In this issue, Persons and colleagues (page 506) report another advance in the now rapidly moving field of gene therapy for the β-chain hemoglobinopathies, β-thalassemia (β-thal), and sickle cell disease (SCD). The hemoglobinopathies are the most common human inherited diseases, and while the milder forms are increasingly amenable to drug therapies, the only real cure for the severe forms of these diseases has been bone marrow transplantation (BMT). But the scarcity of human leukocyte antigen (HLA)-matched donors and the high morbidity associated with complete myeloablation have limited the use of BMT for the treatment of SCD and β-thal. Recent breakthroughs in vector design allowing stable transfer of globin genes that can be expressed at therapeutic levels in red cells (May et al, Nature. 2000;406:82-86; Pawlick et al, Science. 2001;294:2368-2371) have made the hemoglobinopathies candidates for gene replacement therapy. In mouse models, the introduction of a globin gene (β-globin for β-thal and γ-globin to inhibit sickling in SCD) into a portion of autologous hematopoietic stem cells (HSCs) has led to permanent cures of β-thal or SCD mice receiving transplants (May et al, Blood. 2002;99:1902-1908; Rivella et al, Blood. 2003;101:2932-2939; Persons et al, Blood. 2003;101:2175-2183). Combined with the observations that stable mixed chimerism was associated with the successful cure of severe β-thal or SCD in a subset of human recipients of transplants, it appears that 25% to 50% of corrected cells are sufficient for a full cure. However, the low frequency of gene transfer into human hematopoietic stem cells (about 1%) and the morbidity of full myeloablation in patients with hemoglobinopathies have prevented the application of the recent advances in globin gene therapy to humans.
Persons et al have addressed these problems using 2 different mouse models of stem cell gene transfer. In the first model, they gave β-thal intermedia mice a nonmyeloablative conditioning regimen and transplanted into them a small number of normal bone marrow cells that were transduced with a retrovirus vector containing the MGMT gene, which confers resistance to O6-benzylguanine (BG). The resulting bone marrow chimeras resemble low-level engraftment of HLA-matched normal cells after partial myeloablation and a low frequency of gene transfer. Prior to treatment the animals receiving transplants were indistinguishable from β-thal mice. Following treatment with BG, the level of transduced normal cells rose from less than 10% to 56% in 6 of 10 animals with a concurrent normalization of all red cell indices.

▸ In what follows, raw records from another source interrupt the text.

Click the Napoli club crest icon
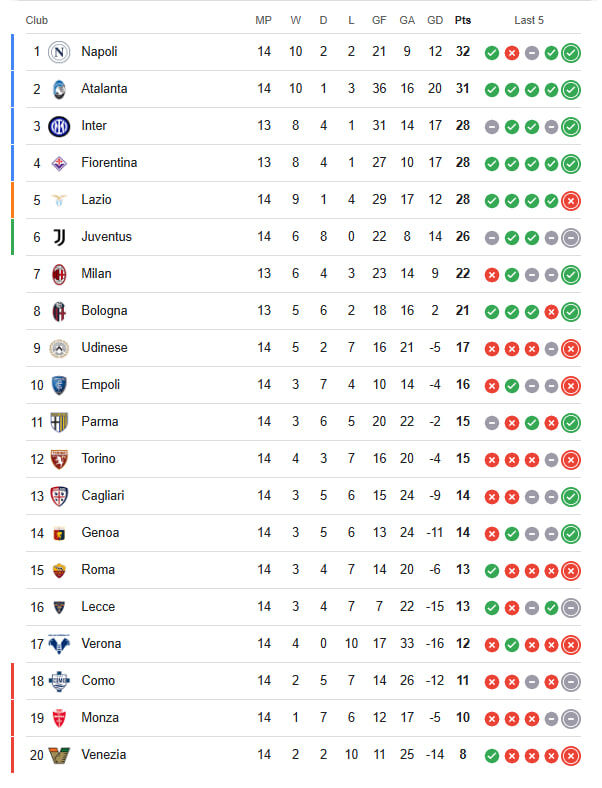This screenshot has width=602, height=788. [59, 52]
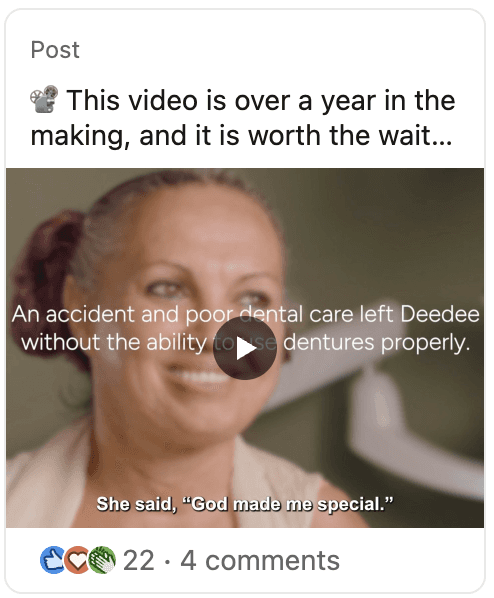Click the green clapping hands reaction icon
The height and width of the screenshot is (598, 494).
pyautogui.click(x=102, y=560)
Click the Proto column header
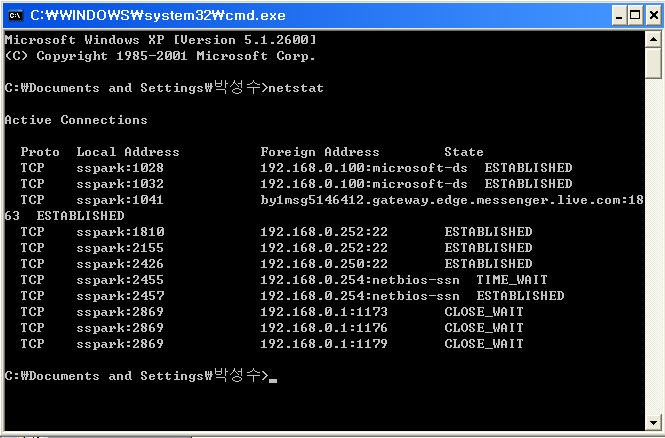665x438 pixels. (x=40, y=152)
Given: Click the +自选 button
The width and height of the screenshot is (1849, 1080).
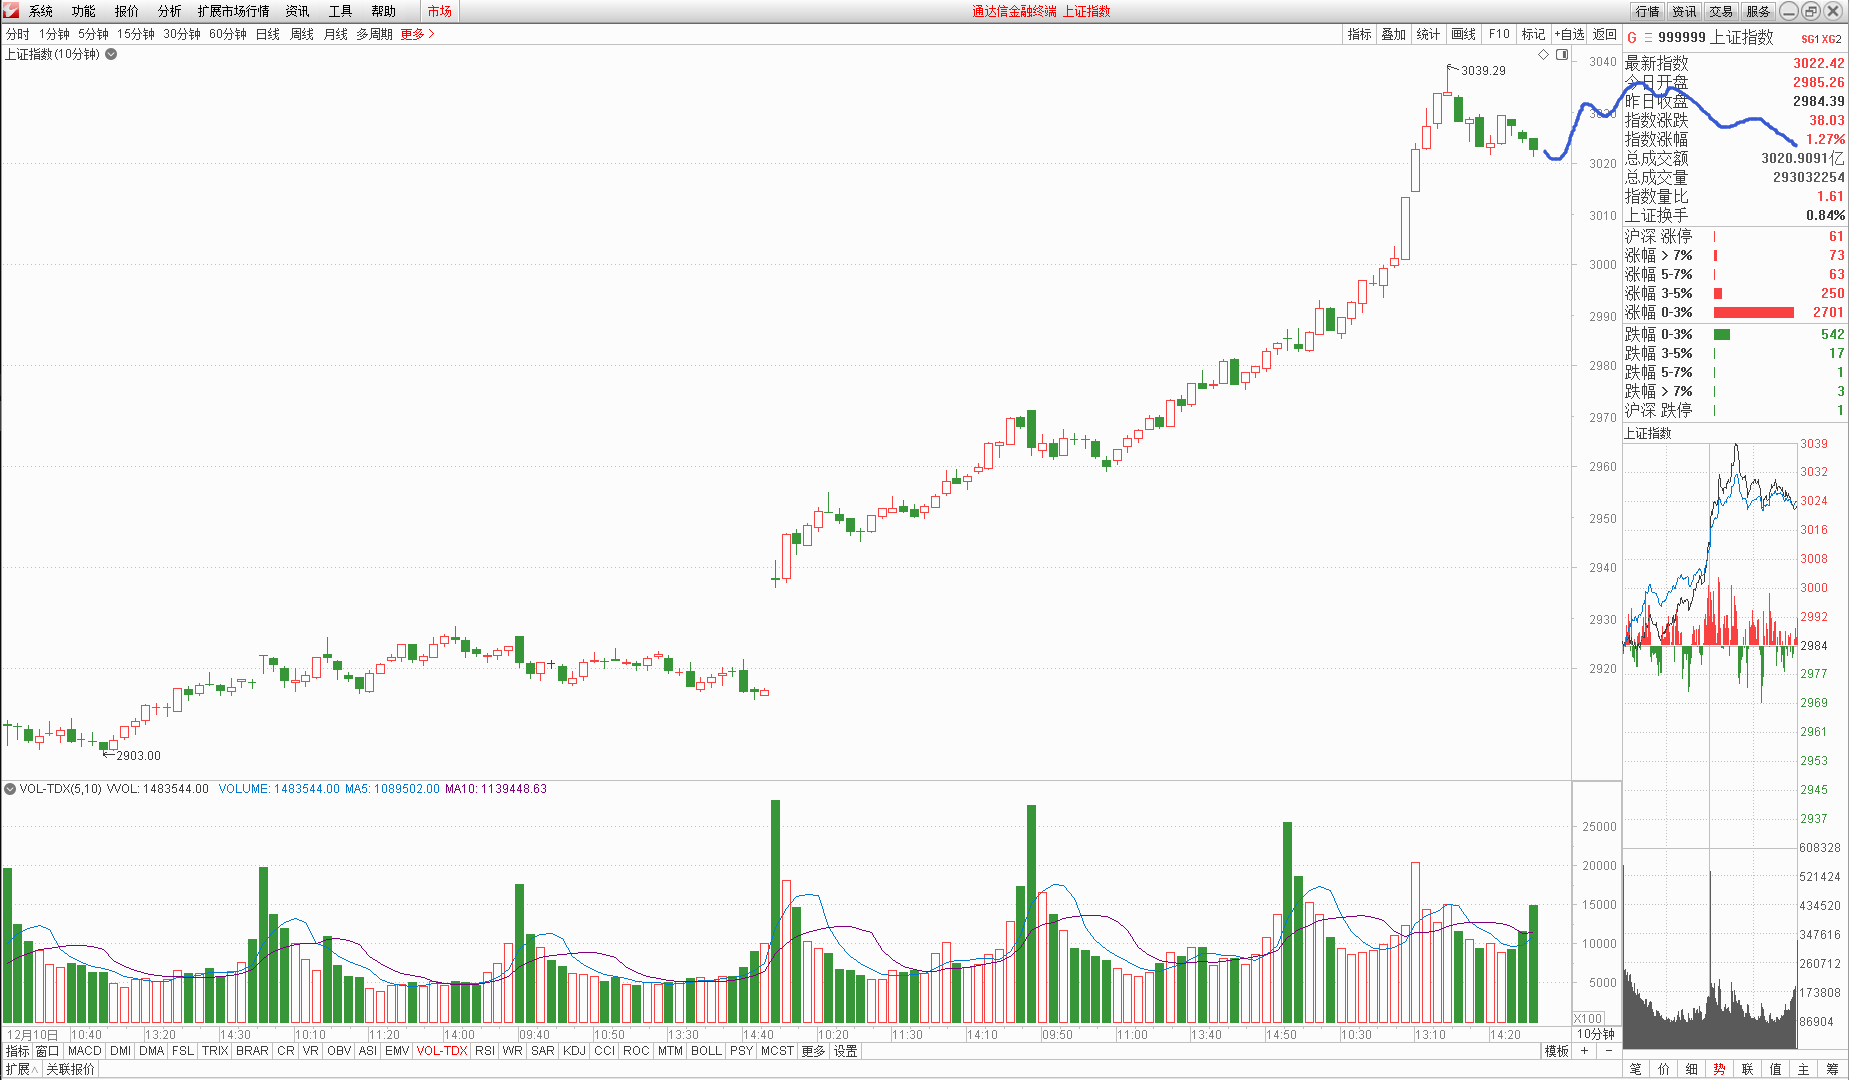Looking at the screenshot, I should [1569, 34].
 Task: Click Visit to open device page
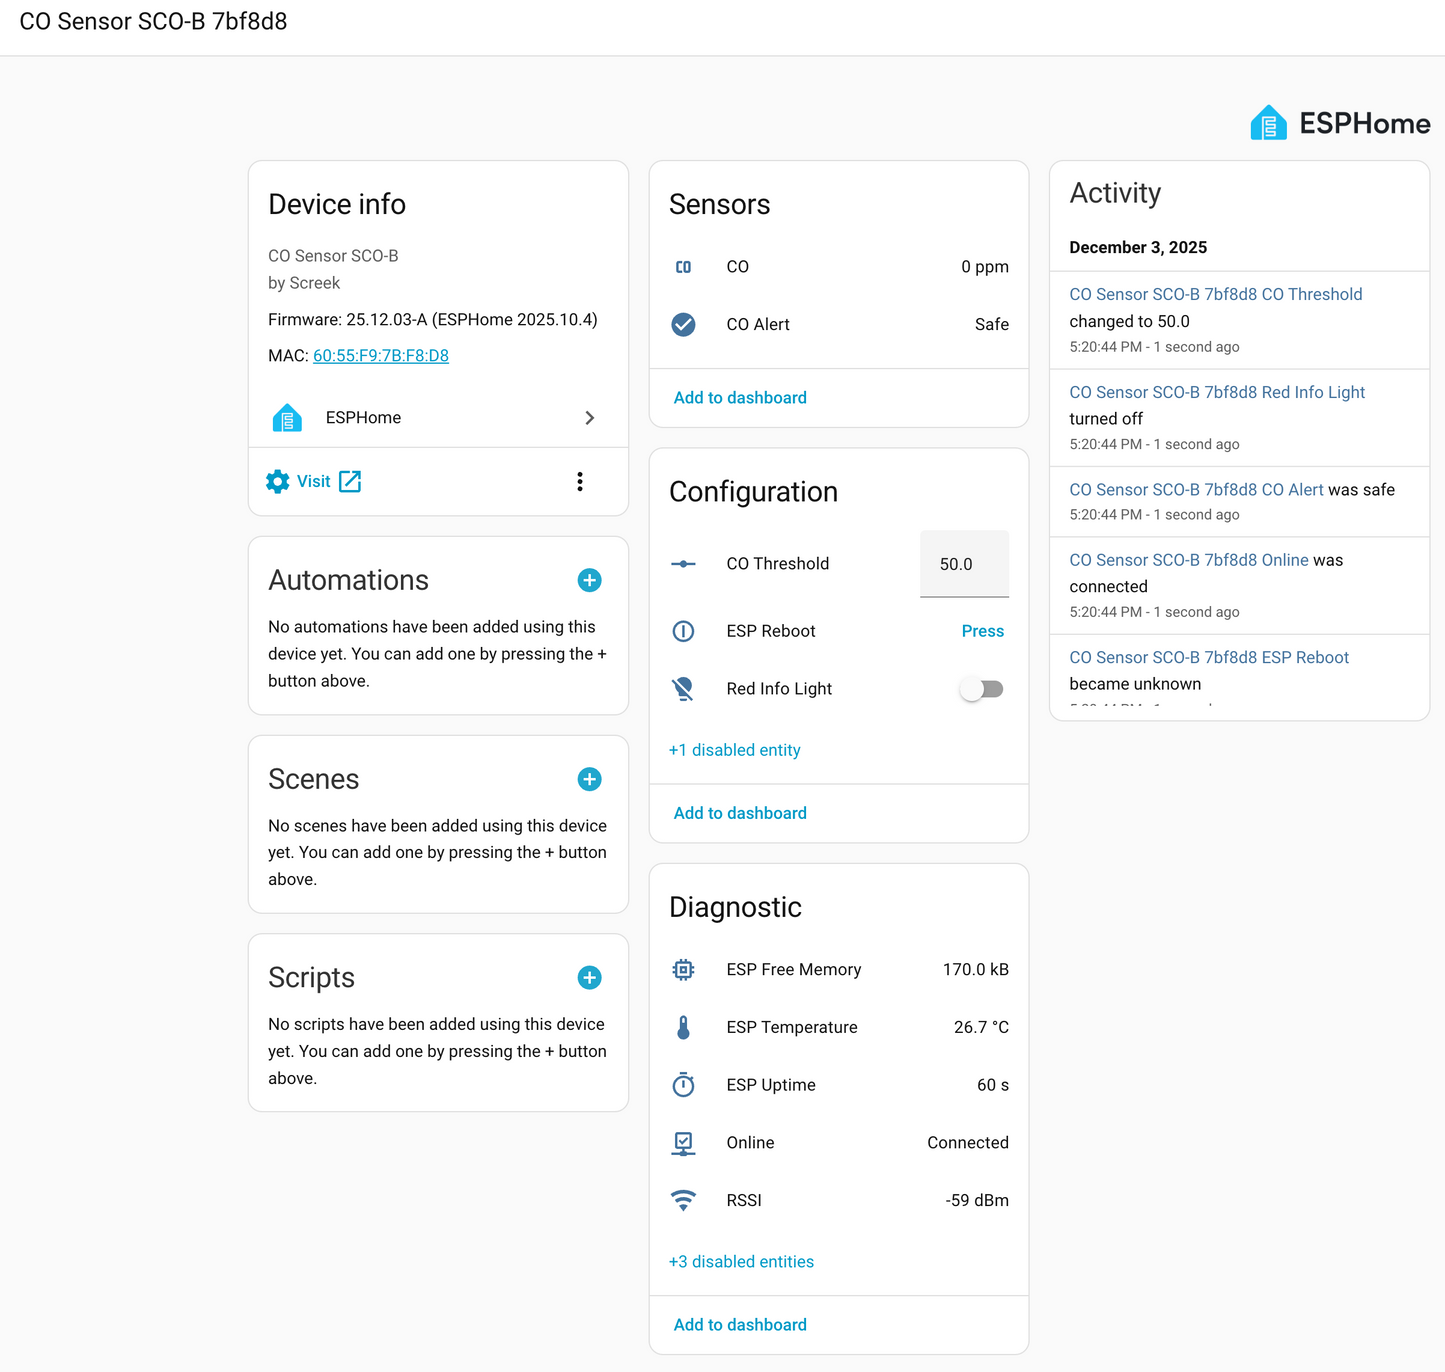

In the second model, Persons et al introduced a lentivirus vector containing both a human γ-globin gene and the MGMT gene into mouse bone marrow cells and transplanted them into recipient mice. After BG selection the number of γ-globin producing red blood cells increased from a pretreatment level of less than 1% to more than 60% in 5 of 7 animals.
The 2 studies demonstrate a conservative approach that dramatically lowers the risk of transplantation-related complications to the patient and does not require high rates of HSC transduction. The most pressing issue facing Persons et al and other investigators in this field is to develop vectors that express higher levels of globin per vector copy, so that the maximum amount of globin protein can be produced from the minimum number of insertion events. In addition, while the MGMT selection is quite powerful, the frequency of gene transfer to human cells must still be improved to allow the most efficient treatment. I predict that these problems will be solved in the near future and that the first clinical trails for β-thal and SCD will resemble those described in this issue by Persons et al.